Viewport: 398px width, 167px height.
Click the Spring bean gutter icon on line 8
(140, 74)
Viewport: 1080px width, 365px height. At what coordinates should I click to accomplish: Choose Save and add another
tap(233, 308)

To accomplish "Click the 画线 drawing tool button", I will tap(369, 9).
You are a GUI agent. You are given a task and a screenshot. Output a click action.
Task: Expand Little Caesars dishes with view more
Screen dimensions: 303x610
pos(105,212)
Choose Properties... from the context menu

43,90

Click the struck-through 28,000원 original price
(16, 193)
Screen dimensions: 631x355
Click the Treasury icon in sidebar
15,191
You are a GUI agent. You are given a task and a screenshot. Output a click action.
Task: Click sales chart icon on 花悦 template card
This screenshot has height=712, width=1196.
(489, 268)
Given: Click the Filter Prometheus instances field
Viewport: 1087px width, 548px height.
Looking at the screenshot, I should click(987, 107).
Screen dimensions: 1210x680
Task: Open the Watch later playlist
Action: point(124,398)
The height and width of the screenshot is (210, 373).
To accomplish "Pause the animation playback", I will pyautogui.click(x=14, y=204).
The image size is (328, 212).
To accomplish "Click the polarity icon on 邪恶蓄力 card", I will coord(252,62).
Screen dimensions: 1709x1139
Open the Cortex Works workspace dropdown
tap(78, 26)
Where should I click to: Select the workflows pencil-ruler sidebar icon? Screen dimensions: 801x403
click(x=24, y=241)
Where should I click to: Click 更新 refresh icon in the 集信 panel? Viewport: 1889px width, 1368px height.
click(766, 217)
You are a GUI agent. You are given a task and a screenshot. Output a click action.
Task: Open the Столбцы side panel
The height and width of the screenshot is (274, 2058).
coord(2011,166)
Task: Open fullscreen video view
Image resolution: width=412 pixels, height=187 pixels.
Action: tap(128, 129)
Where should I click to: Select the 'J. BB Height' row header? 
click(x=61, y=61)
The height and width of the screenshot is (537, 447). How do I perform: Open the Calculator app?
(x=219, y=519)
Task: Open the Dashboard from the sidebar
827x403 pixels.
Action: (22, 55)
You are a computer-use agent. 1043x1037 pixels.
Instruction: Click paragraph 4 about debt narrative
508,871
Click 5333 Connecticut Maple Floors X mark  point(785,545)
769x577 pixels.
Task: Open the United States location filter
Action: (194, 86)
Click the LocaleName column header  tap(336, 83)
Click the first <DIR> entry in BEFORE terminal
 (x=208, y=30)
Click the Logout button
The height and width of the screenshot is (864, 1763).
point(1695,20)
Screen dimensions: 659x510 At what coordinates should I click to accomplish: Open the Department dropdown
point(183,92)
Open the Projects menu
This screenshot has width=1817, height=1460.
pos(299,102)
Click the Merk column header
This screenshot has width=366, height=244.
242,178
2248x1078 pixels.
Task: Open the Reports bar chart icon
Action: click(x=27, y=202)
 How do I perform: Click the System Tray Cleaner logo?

=-=-=-=-=

• Problem requirements
Reproduce the lines of the material verbatim, from the line containing "Screen dimensions: 659x510" through the end of the material, both of those lines included.

• Output for this exercise
Screen dimensions: 659x510 At what coordinates should I click to accomplish: Open the Department dropdown
point(183,92)
Open the Projects menu
This screenshot has width=1817, height=1460.
pos(299,102)
Click the Merk column header
This screenshot has width=366, height=244.
242,178
2248x1078 pixels.
Task: Open the Reports bar chart icon
Action: click(x=27, y=202)
 How do I perform: Click the System Tray Cleaner logo?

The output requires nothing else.